Local Licences And Permits
Depending on your industry and location, you may need to transfer or re-apply for approvals - for example, food business registrations, health permits, liquor licences or signage approvals. Contact the relevant local government (City of Perth or your local council) and state regulators to confirm transfer steps and lead times before you lock in a settlement date.
PPSR And Equipment Finance
Many small businesses finance equipment or vehicles. Before completion, run searches on the Personal Property Securities Register (PPSR) to locate any security interests over assets you’re buying and organise releases so you receive clean title. If finance is being assumed or refinanced, reflect this in the conditions precedent and completion checklist.
Data, Privacy And Customer Lists
If the buyer is acquiring a customer database, consider whether customer consents allow transfer and ongoing use. Update your Privacy Policy, and ensure any data handling matches the Privacy Act 1988 (Cth). If you operate online, also review your website terms and refund practices for ACL compliance.
Franchises
Where the business is a franchise, there will be additional steps under the Franchising Code of Conduct, including disclosure, franchisor consent and often training or transfer fees. Build these into your conditions, timelines and costings.
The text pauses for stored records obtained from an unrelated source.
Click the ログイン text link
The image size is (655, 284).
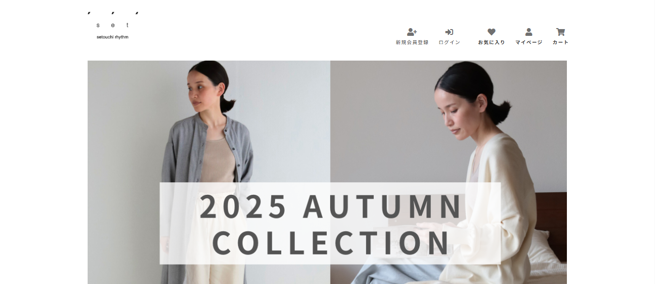tap(449, 43)
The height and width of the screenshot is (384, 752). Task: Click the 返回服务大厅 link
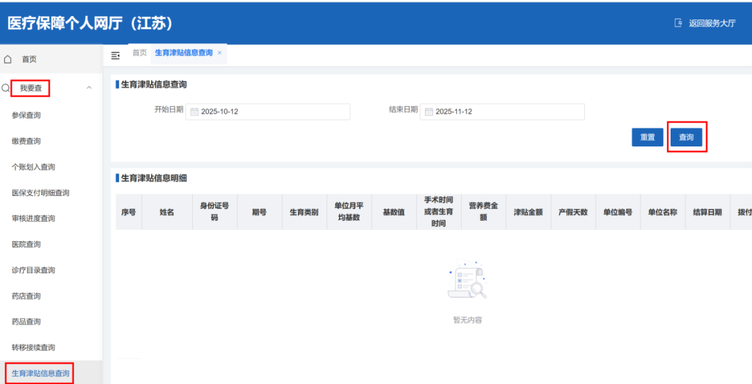pos(712,23)
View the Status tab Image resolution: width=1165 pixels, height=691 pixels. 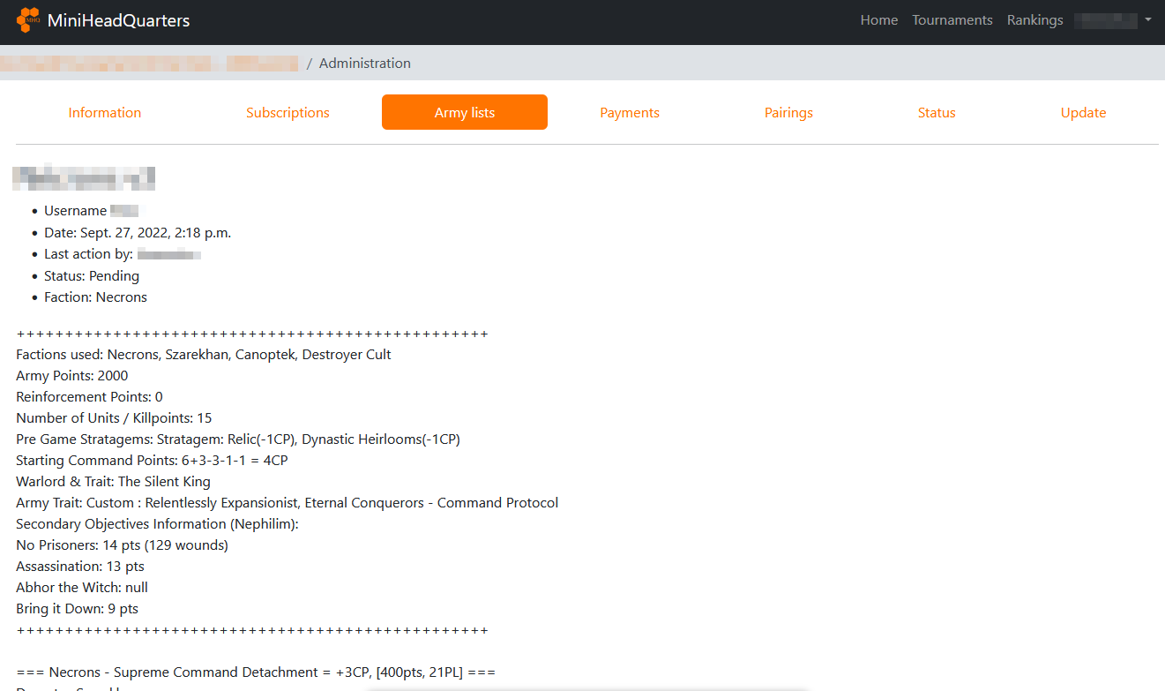(936, 113)
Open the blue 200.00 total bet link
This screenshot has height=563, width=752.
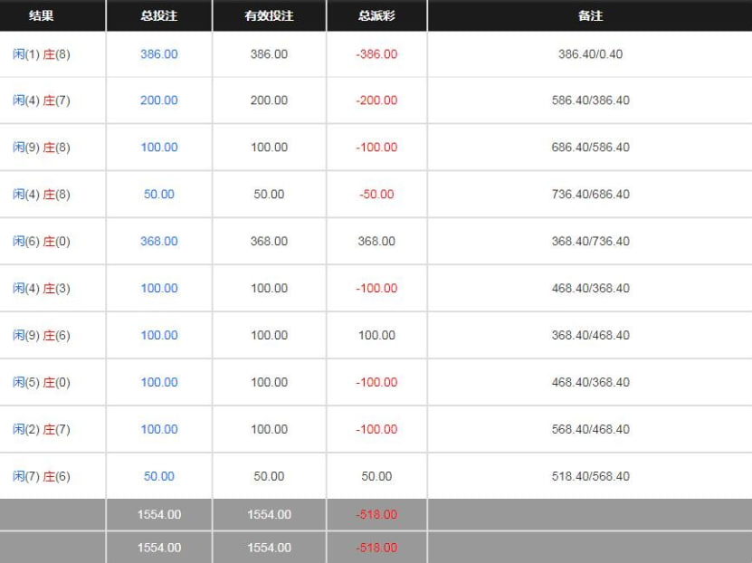159,100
Due Diligence Checklist: Don’t Skip The Basics
Thorough due diligence reduces the risk of post-completion issues. Typical areas include:
- Financial statements, BAS and tax records (with your accountant’s review)
- Lease terms, outgoings and any arrears
- Key supplier and customer contracts (assignability, termination rights, pricing)
- Employee records, awards, rosters and accrued leave
- Licences, permits and any historical compliance notices
- Intellectual property ownership and registrations (trade marks, domains, content)
- PPSR searches and equipment finance agreements
- Insurance policies and claims history
- Any disputes, complaints or threatened claims
It’s normal for sellers to give warranties covering many of these items - but the best time to catch gaps is before you sign.
Key Takeaways
- For any small business for sale in Perth, the Business Sale Agreement anchors the deal - negotiate inclusions, price mechanics, warranties, indemnities and a practical handover plan.
- Decide early between an asset sale and a share sale, as each path affects liabilities, consents, tax treatment and continuity - review this alongside your accountant and legal team.
- Leases, employees, confidentiality and restraints need dedicated attention, with WA’s retail leasing rules and local permits often dictating extra steps and timing.
- Line up your ancillary documents - lease assignment or new lease, NDA, Employment Contracts, IP Assignment and data/Privacy arrangements - so settlement runs smoothly.
- Run PPSR searches, confirm consents and build clear conditions precedent into your timeline so you’re not rushing approvals at the eleventh hour.
- Get tailored tax and accounting advice on GST, stamp duty and adjustments, and pair it with a legal review of your Business Sale Agreement and lease documents.